Chef Davide Oldani ci crede: «Cocktail, birra, sakè e infusioni? Nuovi modelli di business»

«Cocktail, birra, sake e infusioni a freddo con erbe sono nuovi modelli di business». Anche nei ristoranti stellati. A sostenerlo è lo chef Davide Oldani del ristorante D’O di Cornaredo (MI). Lo scorso 9 maggio, durante il talk ideato e promosso da Engine Gin a Milano Mixology Experience, Oldani ha sondato il terreno degli abbinamenti alternativi al classico “cibo-vino”.

A differenza di 15 anni fa – ha evidenziato – il mondo dei cocktail fa ormai parte inclusiva anche del fine dining.
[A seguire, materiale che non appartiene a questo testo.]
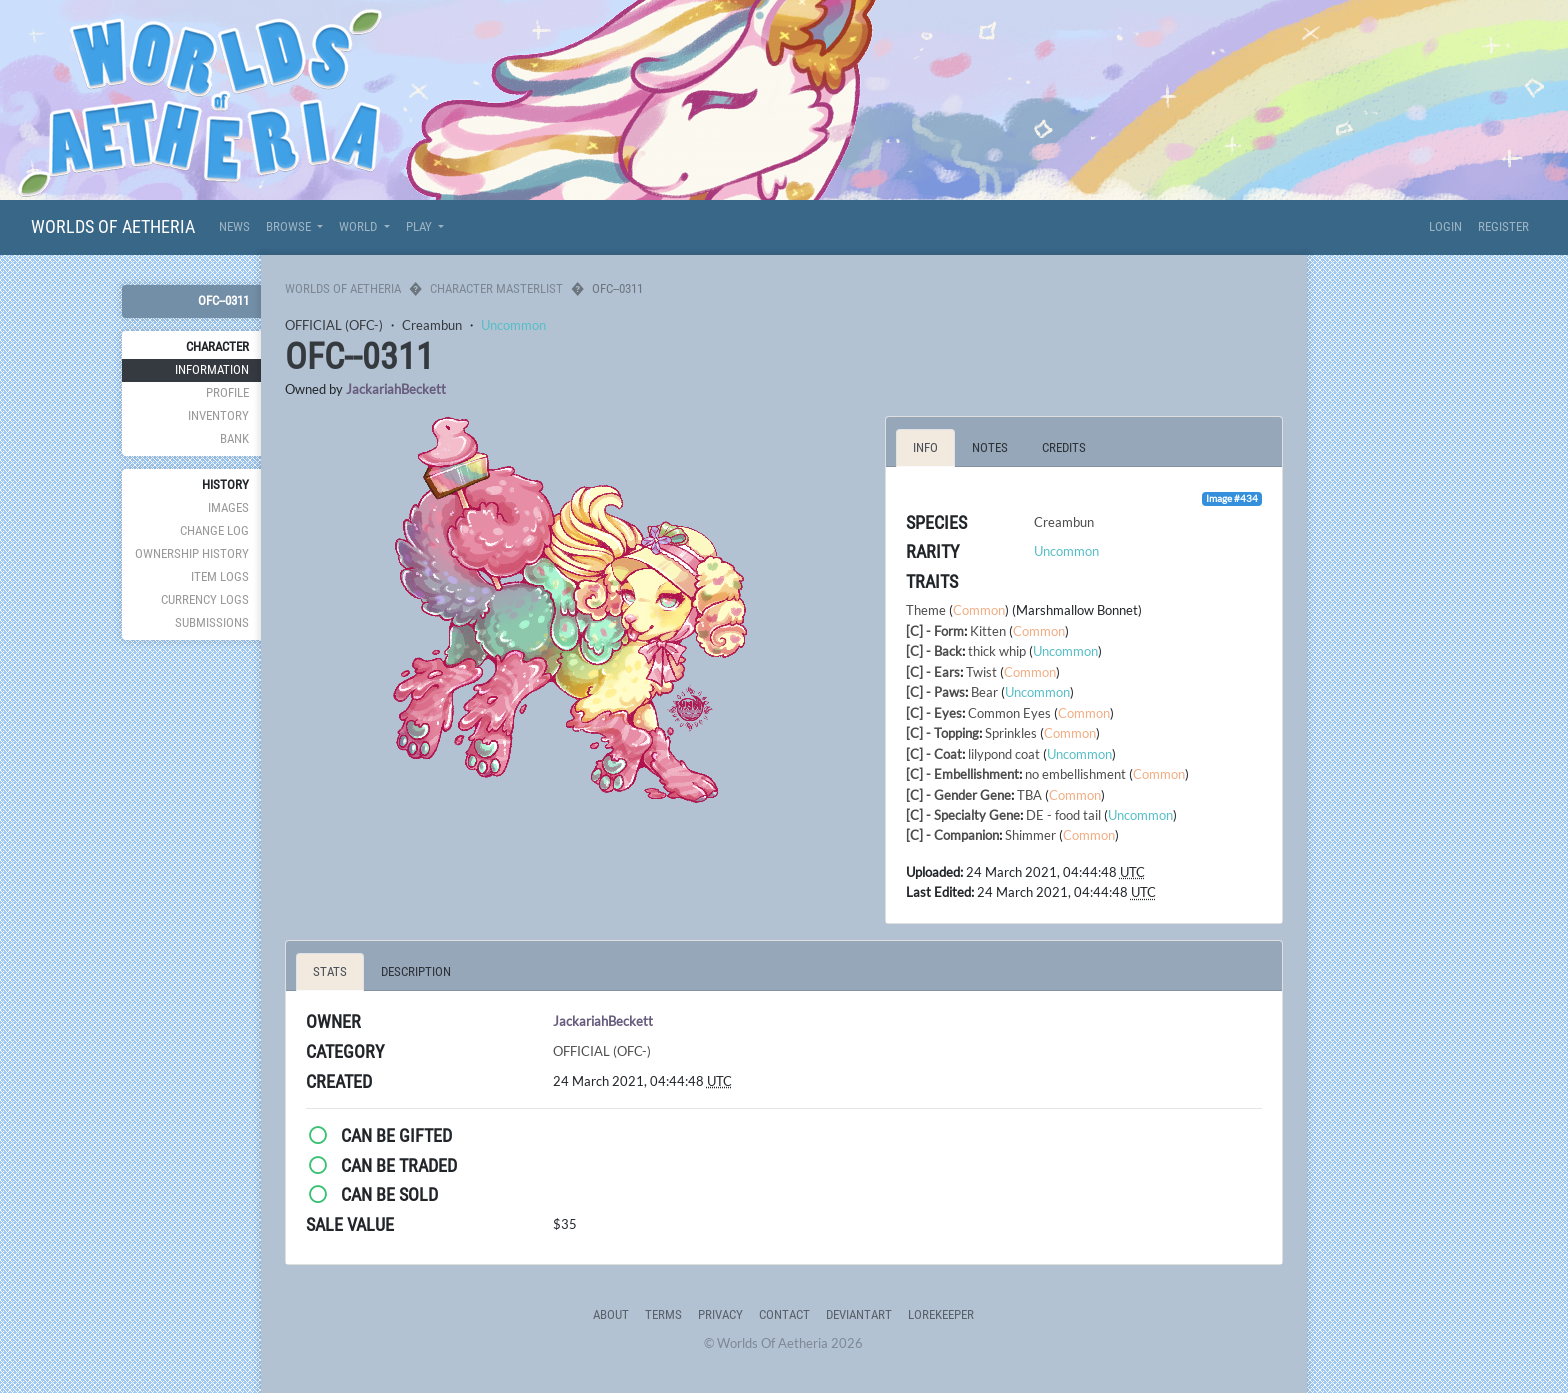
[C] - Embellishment (962, 774)
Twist (981, 672)
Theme (926, 610)
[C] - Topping (942, 733)
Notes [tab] (990, 447)
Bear (984, 692)
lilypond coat (1004, 754)
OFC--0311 (223, 300)
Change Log (214, 530)
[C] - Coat (934, 754)
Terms (663, 1314)
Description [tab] (416, 971)
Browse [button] (290, 226)
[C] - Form (935, 631)
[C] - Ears (933, 672)
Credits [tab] (1064, 447)
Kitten (988, 631)
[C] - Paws (935, 692)
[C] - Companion (952, 835)
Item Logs (220, 576)
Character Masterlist (496, 288)
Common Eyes (1009, 713)
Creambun (432, 325)
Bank (234, 438)
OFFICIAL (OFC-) (334, 325)
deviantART (859, 1314)
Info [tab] (925, 447)
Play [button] (420, 226)
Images (228, 507)
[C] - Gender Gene (958, 795)
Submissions (212, 622)
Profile (227, 392)
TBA (1029, 795)
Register (1503, 226)
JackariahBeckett (396, 389)
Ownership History (192, 553)
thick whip (997, 651)
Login (1445, 226)
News (234, 226)
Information (212, 369)
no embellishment (1075, 774)
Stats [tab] (330, 971)
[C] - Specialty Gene (963, 815)
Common (979, 610)
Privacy (720, 1314)
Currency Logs (205, 599)
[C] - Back (934, 651)
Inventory (218, 415)
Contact (784, 1314)
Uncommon (513, 325)
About (611, 1314)
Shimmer (1030, 835)
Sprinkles (1011, 733)
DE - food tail (1063, 815)
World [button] (359, 226)
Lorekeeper (941, 1314)
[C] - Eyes (934, 713)
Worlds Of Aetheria (113, 226)
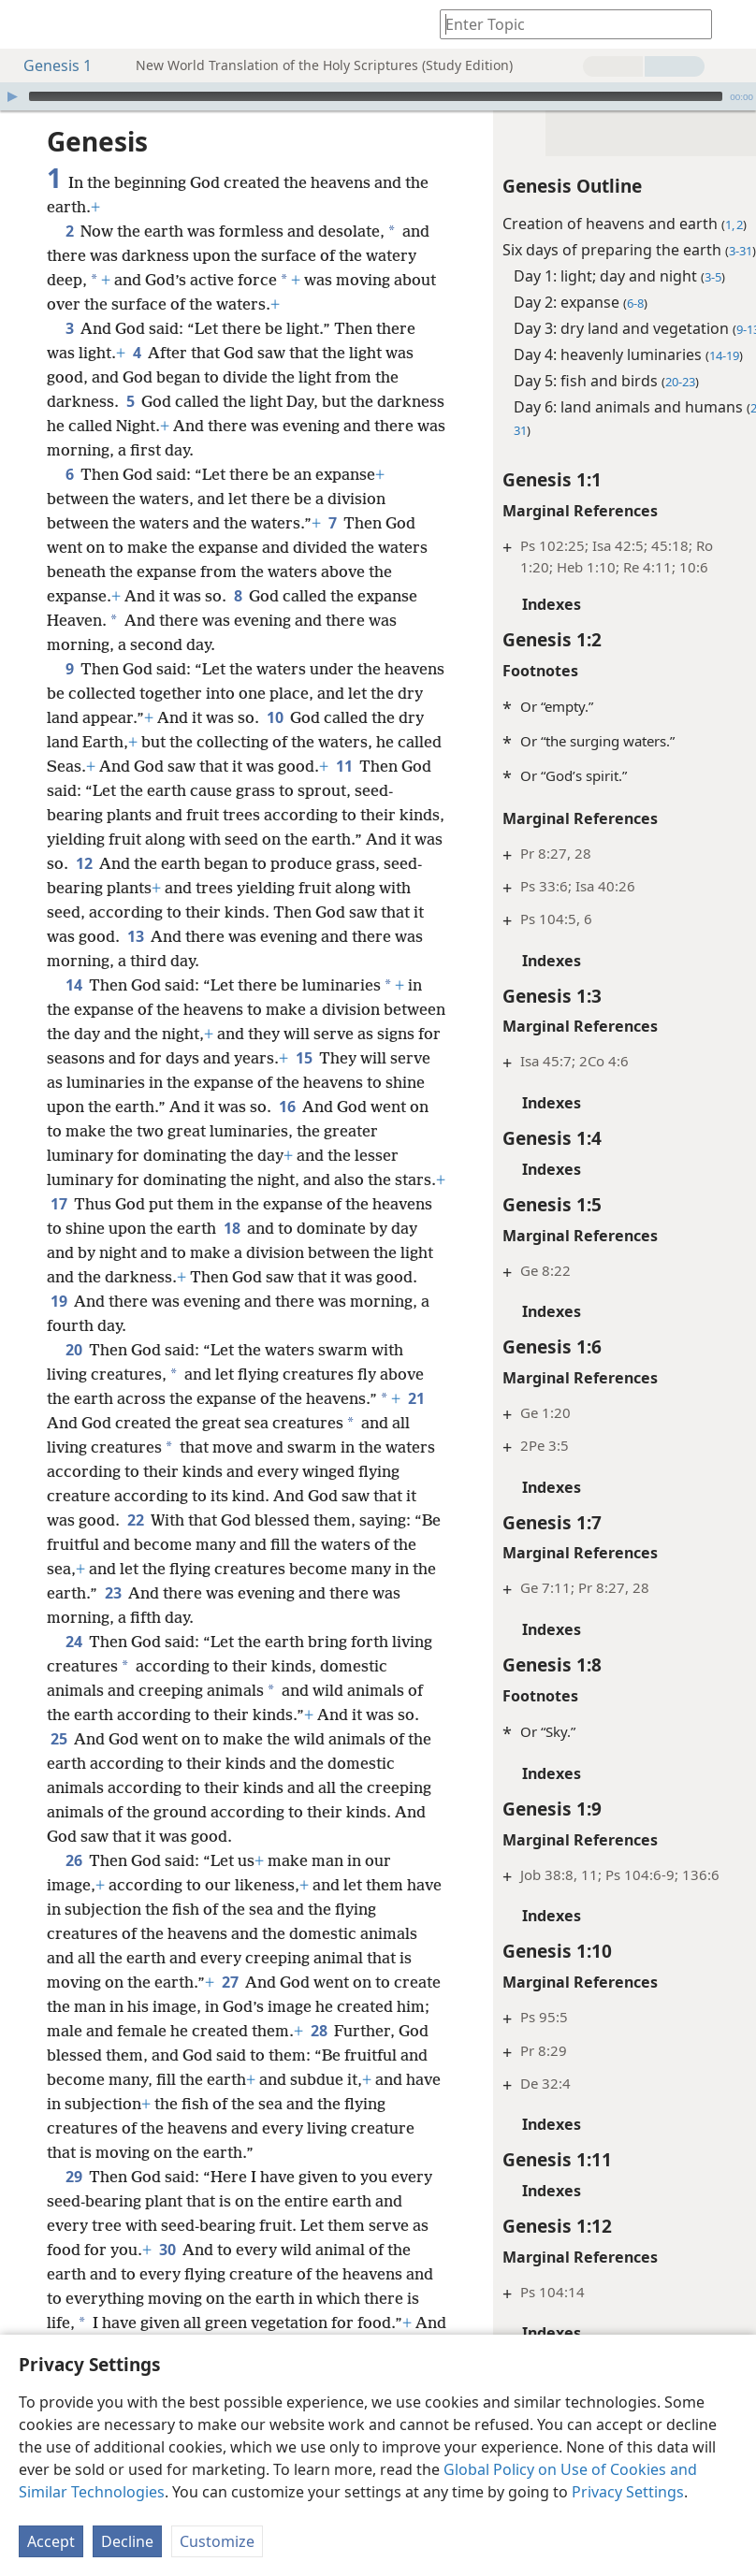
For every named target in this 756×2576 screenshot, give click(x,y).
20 (73, 1374)
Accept (51, 2541)
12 (305, 863)
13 (377, 936)
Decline (127, 2541)
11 (112, 790)
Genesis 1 (48, 65)
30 (230, 2274)
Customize (217, 2541)
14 (73, 1009)
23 (263, 1617)
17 (173, 1228)
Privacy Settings (628, 2492)
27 (229, 2006)
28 (58, 2079)
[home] (28, 24)
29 (73, 2201)
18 (404, 1252)
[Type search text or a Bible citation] (567, 23)
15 (390, 1082)
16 (412, 1131)
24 (73, 1666)
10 (353, 717)
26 (73, 1884)
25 (129, 1763)
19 (247, 1325)
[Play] (12, 96)
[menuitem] (28, 24)
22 (182, 1544)
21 (58, 1447)
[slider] (375, 96)
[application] (378, 96)
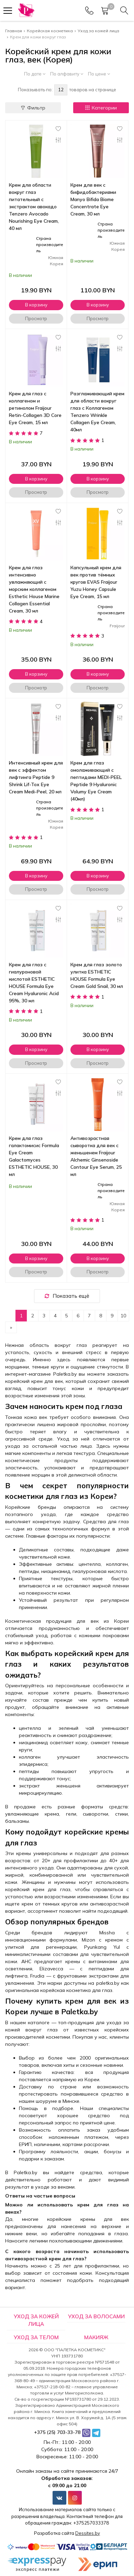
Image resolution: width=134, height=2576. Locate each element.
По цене (99, 74)
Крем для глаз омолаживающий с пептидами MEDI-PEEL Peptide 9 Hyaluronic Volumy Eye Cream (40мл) (96, 781)
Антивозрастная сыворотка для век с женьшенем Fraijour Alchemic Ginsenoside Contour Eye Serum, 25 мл (96, 1156)
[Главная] (26, 10)
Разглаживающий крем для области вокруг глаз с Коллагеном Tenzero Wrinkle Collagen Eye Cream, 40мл (97, 412)
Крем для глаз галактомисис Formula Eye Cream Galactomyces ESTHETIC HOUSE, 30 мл (34, 1156)
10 (123, 1316)
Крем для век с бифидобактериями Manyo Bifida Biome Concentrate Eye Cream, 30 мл (93, 199)
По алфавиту (66, 74)
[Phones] (89, 10)
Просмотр (36, 318)
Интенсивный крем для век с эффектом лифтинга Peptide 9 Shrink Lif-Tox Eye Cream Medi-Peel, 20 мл (36, 777)
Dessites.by (87, 2533)
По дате (34, 74)
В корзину (36, 304)
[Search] (124, 10)
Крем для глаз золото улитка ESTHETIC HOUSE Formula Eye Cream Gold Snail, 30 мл (96, 975)
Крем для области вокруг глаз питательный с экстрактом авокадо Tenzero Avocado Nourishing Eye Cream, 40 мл (34, 206)
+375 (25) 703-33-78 (57, 2432)
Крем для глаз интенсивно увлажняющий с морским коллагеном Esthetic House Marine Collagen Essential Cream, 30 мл (34, 589)
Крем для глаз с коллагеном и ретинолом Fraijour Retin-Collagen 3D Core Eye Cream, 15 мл (35, 408)
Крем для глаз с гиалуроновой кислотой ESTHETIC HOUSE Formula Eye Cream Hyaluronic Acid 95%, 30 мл (34, 982)
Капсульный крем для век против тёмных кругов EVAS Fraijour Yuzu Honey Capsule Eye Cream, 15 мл (95, 581)
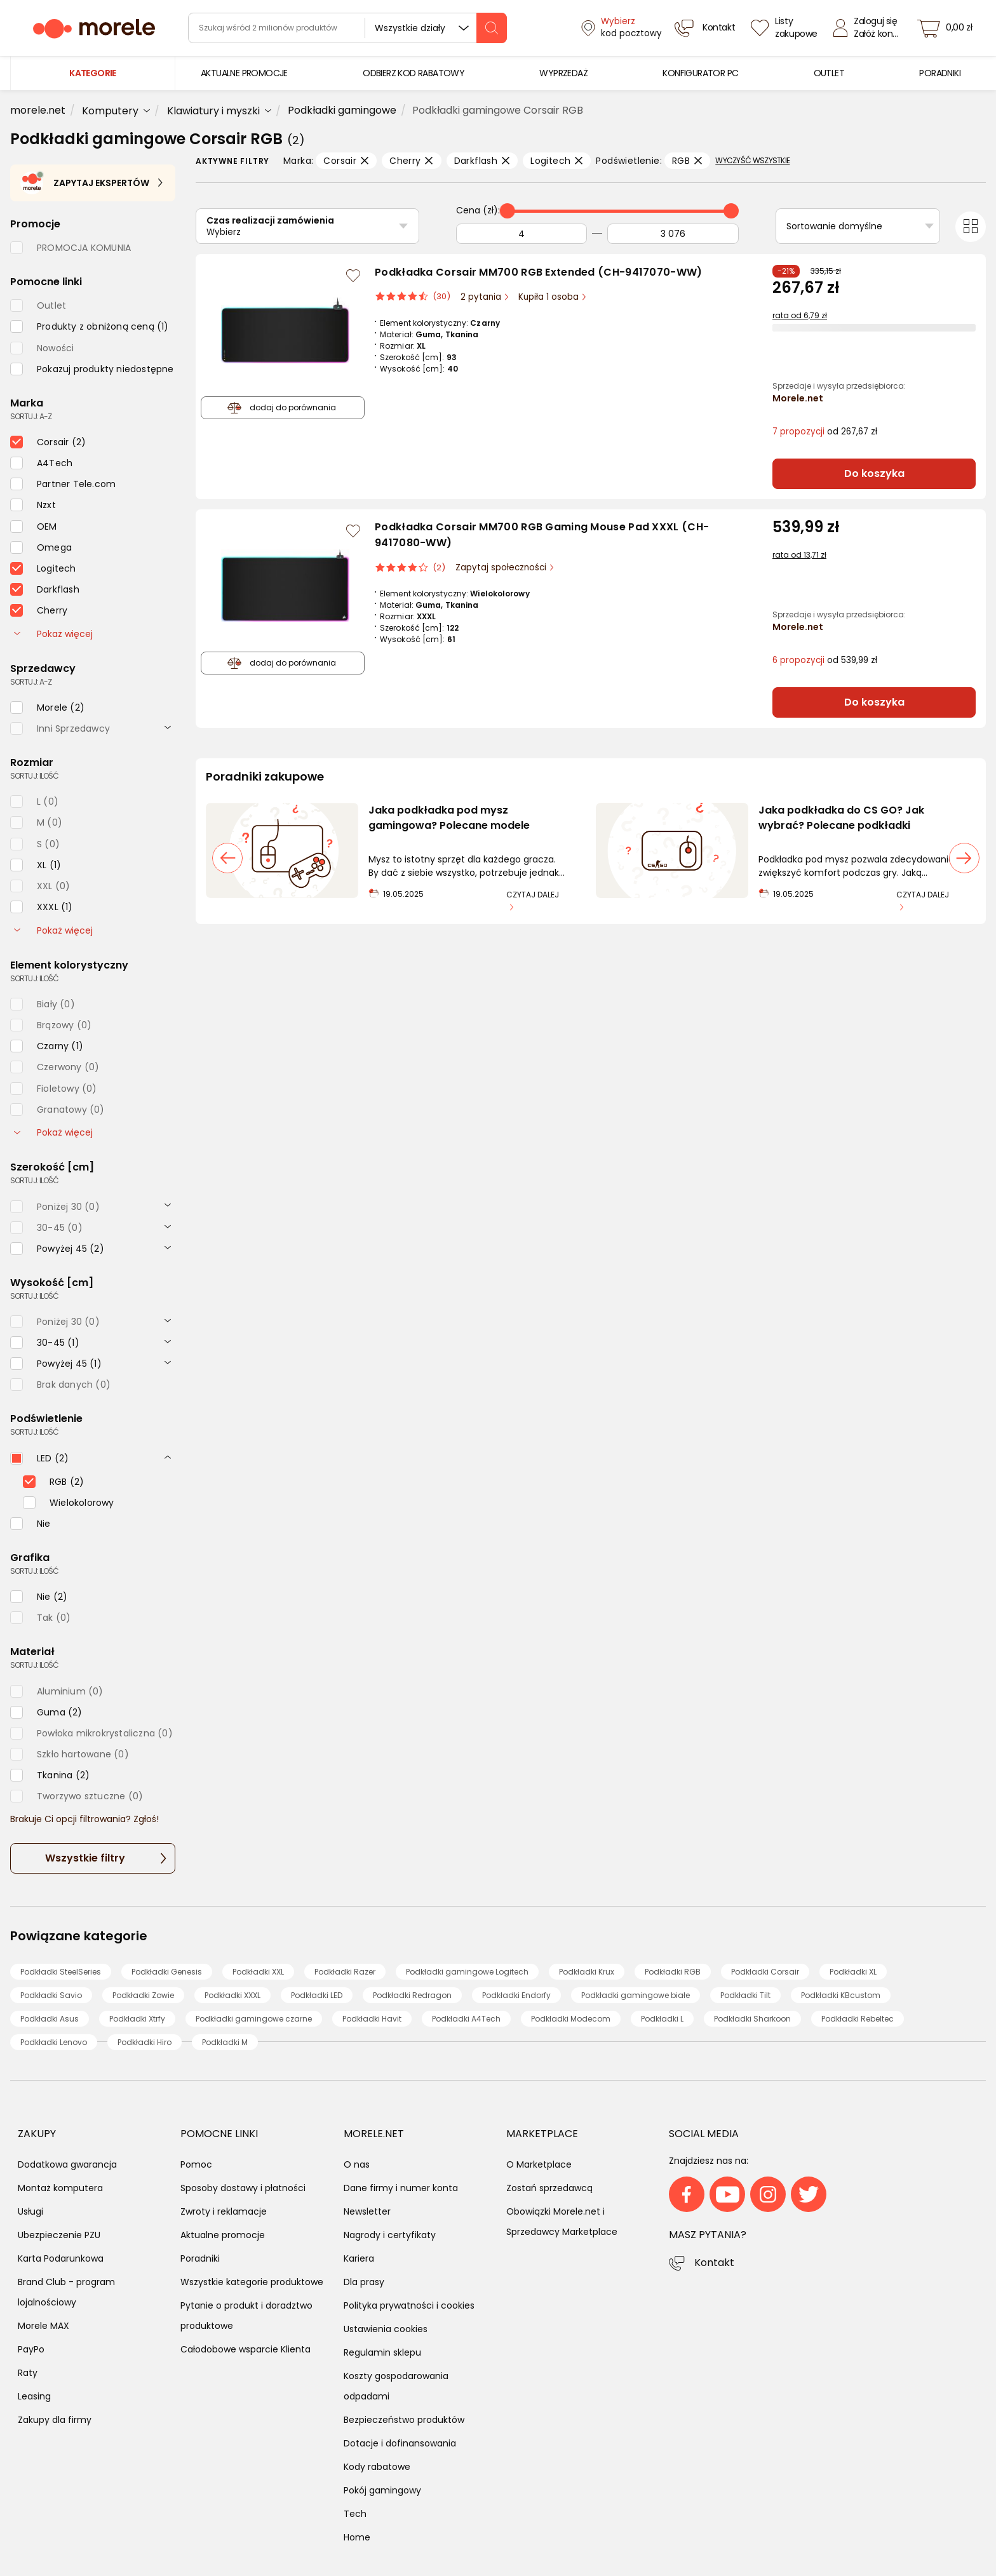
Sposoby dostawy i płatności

Soprattutto nel dopo pandemia, gli ospiti sono sempre più alla ricerca di un un’esperienza relativa non più solo al cibo, al vino o al cocktail».

«La tipologia di cucina moderna che ha preso piede in tutto il mondo – continua lo chef – è quella con più portate e più possibilità di degustazioni. E come abbinamento di un grande menu è naturale pensare al vino, perché è insito nella nostra cultura, ma è altrettanto bello spaziare con altre proposte come i cocktail, la birra, il sake o le infusioni a freddo con erbe».

DAVIDE OLDANI SUL PALCO DELLA MILANO MIXOLOGY EXPERIENCE

«Dalla cucina alla sala, al bar – ha aggiunto Davide Oldani – assistiamo all’introduzione di nuovi elementi che ci portano a intraprendere nuove strade e ad abbracciare nuovi modelli di business».

Dello stesso avviso Paolo Dalla Mora, Ceo di Engine, distilled gin (42% vol.) creato in modo artigianale dai maestri distillatori in piccoli lotti e imbottigliato a mano in un piccolo laboratorio dell’Alta Langa. La sua formula, legata alla cultura italiana e piemontese, rende omaggio alla tradizione dei rosoli e dei cordiali a base di salvia e limone. Tutti ingredienti biologici.

«È importante – ha sottolineato Dalla Mora – che oggi si faccia attenzione a temi come il cambiamento. Noi stessi dobbiamo essere parte di questa cultura e di questo cambiamento. Ci sono azioni da compiere subito, che non consentono dilazioni o ritardi. Con Engine abbiamo avviato un percorso per diventare la prima B Corp del mondo degli spirits in Italia. Un’azienda, cioè, che non mette il profitto al primo posto, ma che ama mettere il benessere dell’ecosistema attorno ad Engine al primo posto».